Ehemaliger Finanzminister Schmitz tot: Galt als Hartwährungspolitik-Wegbereiter

ÖVP-Politiker starb im Alter von 85 Jahren in Wien Mitglied der ÖVP-Alleinregierung von 1964 bis 1968

Ehemaliger Finanzminister Schmitz tot: Galt als Hartwährungspolitik-Wegbereiter © Bild: Bild: APA/Schnarr

Der ehemalige Finanzminister Wolfgang Schmitz ist nach langer schwerer Krankheit 85-jährig in Wien gestorben. Als Mitglied der ÖVP-Alleinregierung von 1964 bis 1968 unter dem damaligen Bundeskanzler Josef Klaus war Schmitz ein Wegbereiter der österreichischen Hartwährungspolitik. 1968 wurde Schmitz zum Nationalbankchef bestellt.

Unter Schmitz ging die Oesterreichische Nationalbank (OeNB) als erste Notenbank zu einer Bindung des Schilling an eine Korbwährung über. Die nach unten floatenden Währungen wurden aus dem Korb herausgenommen, so dass letztlich nur die Deutsche Mark übrig blieb. Die österreichische Hartwährungspolitik, die nicht immer unumstritten war, aber die heimische Wirtschaft international wettbewerbsstark gemacht hat, war geboren.

Schmitz als Finanzminister
Als Finanzminister führte Schmitz als eine seiner ersten Maßnahmen die längerfristige Ausrichtung der Budgetpolitik durch die Erstellung einer "Budgetvorschau" ein. Sie wurde ab 1964 von seinem Ressort, danach vom Beirat für Wirtschafts- und Sozialfragen und später wieder vom Finanzministerium als Budgetprognose, dann ab 1995 als Budgetprogramm für die Legislaturperiode weitergeführt. Schmitz war auch der erste Vorsitzende des Beirats nach dessen Gründung im Jahr 1963. Als 1967 ein Konjunkturrückschlag sichtbar wurde, kürzte Schmitz die Ausgaben und Investitionen nicht, sondern ließ die durch das entstehende Defizit aufgetretenen "automatischen Stabilisatoren" wirken. Eine Steuerreform unter Schmitz brachte eine Steuersenkung und eine familiengerechte Progression, die aber unter seinen Nachfolgern wieder sukzessive abgeschafft wurde.

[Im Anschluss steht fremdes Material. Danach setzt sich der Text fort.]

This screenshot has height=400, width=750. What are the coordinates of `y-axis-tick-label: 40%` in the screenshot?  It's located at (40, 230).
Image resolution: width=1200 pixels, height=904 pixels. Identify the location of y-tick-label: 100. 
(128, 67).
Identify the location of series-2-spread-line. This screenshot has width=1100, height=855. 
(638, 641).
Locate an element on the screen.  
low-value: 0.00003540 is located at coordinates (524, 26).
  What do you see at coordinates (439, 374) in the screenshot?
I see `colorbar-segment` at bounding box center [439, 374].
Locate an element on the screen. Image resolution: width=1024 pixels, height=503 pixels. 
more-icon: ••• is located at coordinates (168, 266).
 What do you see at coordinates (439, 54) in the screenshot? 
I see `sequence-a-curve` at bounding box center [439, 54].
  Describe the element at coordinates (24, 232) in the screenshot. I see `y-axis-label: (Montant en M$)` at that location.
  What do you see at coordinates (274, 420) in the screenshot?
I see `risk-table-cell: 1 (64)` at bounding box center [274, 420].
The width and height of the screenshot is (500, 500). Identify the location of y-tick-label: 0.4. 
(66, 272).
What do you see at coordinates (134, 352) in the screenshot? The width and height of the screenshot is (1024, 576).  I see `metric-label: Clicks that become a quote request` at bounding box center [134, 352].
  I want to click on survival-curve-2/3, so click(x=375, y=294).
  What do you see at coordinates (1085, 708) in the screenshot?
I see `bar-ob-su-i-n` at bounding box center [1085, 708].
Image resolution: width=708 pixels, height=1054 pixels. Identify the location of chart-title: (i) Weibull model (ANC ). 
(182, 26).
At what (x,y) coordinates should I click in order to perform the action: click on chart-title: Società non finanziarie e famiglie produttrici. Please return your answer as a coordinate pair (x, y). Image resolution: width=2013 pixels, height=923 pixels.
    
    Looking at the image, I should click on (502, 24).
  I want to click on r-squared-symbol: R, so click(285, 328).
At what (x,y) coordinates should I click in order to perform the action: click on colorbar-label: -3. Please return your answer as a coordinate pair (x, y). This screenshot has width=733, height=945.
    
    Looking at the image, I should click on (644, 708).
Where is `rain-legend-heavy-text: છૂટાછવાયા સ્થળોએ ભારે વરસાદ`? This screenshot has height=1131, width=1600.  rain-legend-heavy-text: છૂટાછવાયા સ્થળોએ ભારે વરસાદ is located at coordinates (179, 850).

Wirtschaftspolitisch war Schmitz, ehemals Mitarbeiter von Finanzminister Reinhard Kamitz, dem Begründer des legendären "Raab-Kamitz-Kurses" in der Wiederaufbauzeit, ein "Wirtschaftsliberaler" aus dem Umfeld der Katholischen Soziallehre. Das Modell einer "sozialen Marktwirtschaft" setzte Schmitz nicht zuletzt in der Familienpolitik um. Lange vor seiner Ministerschaft hatte er bereits als Leiter der zuständigen Arbeitsgruppe des Dr. Karl-Kummer-Instituts für Sozialpolitik und Sozialreform die Grundkonzeption des Familienlastenausgleichsfonds (Flaf) von 1954 ausgearbeitet.

Der geborene Wiener Schmitz hat Wirtschaftswissenschaften in Wien, Fribourg (Schweiz) und Leuven (Belgien) studiert, ehe er 1963 zum Leiter der Wirtschaftspolitischen Abteilung in der Bundeswirtschaftskammer, der heutigen Wirtschaftskammer Österreich (WKÖ), bestellt wurde, die er nach seinem Ausscheiden als Nationalbankchef im Jahr 1973 wieder in währungspolitischen Fragen beriet. Von 1976 bis Anfang 2003 war Schmitz Mitherausgeber der Wochenzeitschrift "Die Furche".